PhoneSat 1.0 during high-altitude balloon test. Credit: NASA Ames Research Center
The fast-paced proliferation and popularity of mobile devices here on Earth, like smartphones loaded with powerful operating systems, will find a new niche market– this time in space, thanks to NASA’s trailblazing PhoneSat project.
To be rocketed into space early next year, PhoneSat is set to showcase use of lower cost, off-the-store-shelf, commercially available technology that enables space commerce, educational activities and citizen-exploration.
“PhoneSat demonstrates a philosophy of taking a creative idea, then building and testing that inspiration in a very rapid way…as opposed to long planning processes typical of larger spacecraft programs,” said Andrew Petro, NASA program executive for Small Spacecraft Technology within the Space Technology Program at NASA Headquarters in Washington.

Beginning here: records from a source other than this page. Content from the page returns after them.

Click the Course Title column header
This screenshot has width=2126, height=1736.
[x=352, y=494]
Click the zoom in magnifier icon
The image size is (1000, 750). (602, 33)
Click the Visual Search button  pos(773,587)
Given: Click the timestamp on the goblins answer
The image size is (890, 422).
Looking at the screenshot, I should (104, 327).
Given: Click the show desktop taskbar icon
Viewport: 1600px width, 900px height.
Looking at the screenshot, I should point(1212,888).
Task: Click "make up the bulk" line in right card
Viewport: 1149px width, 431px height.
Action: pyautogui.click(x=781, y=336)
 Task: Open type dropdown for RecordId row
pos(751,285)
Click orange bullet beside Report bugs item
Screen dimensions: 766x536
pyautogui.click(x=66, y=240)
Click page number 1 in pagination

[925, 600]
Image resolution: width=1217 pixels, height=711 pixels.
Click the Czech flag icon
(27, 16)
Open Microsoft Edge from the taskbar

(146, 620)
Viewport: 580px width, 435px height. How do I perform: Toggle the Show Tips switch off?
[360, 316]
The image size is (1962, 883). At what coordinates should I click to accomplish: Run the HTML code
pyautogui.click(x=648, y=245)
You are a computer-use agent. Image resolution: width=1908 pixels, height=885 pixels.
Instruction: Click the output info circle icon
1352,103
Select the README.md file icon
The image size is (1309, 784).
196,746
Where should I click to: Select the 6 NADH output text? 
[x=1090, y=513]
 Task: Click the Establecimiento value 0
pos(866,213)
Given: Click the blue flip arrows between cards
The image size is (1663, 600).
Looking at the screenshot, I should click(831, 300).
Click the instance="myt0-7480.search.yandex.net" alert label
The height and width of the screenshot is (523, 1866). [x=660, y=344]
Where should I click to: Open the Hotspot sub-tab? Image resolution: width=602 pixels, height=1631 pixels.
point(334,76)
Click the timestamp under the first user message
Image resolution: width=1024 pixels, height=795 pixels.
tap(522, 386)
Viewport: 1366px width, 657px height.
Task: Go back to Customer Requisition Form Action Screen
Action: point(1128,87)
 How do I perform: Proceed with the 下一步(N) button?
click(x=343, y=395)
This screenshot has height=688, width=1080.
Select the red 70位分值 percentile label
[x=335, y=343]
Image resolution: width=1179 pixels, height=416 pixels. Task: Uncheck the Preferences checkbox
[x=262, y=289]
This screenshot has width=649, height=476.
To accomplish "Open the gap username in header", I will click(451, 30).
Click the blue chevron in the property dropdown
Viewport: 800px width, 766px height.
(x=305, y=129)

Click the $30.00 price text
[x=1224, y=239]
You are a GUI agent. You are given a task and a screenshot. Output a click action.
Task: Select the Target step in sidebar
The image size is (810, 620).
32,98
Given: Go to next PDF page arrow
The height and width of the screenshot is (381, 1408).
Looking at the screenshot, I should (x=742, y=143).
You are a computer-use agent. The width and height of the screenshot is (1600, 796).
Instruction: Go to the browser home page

Petro said PhoneSat is an out of the box activity, one novel pathway being explored for small-sized satellites that, quite literally, “chip away” at lowering the cost of constructing future spacecraft.
PhoneSat takes advantage of commercial products already imbued with speedy computing chips, lots of memory and ultra-tiny sensors like high-resolution cameras and navigation devices.
That’s a mix of attributes akin to what spacecraft require, Petro said. “Those are already built into a smart phone and that’s what we’re taking advantage of in the PhoneSat Project, which could ultimately lead to very low-cost satellite designs.”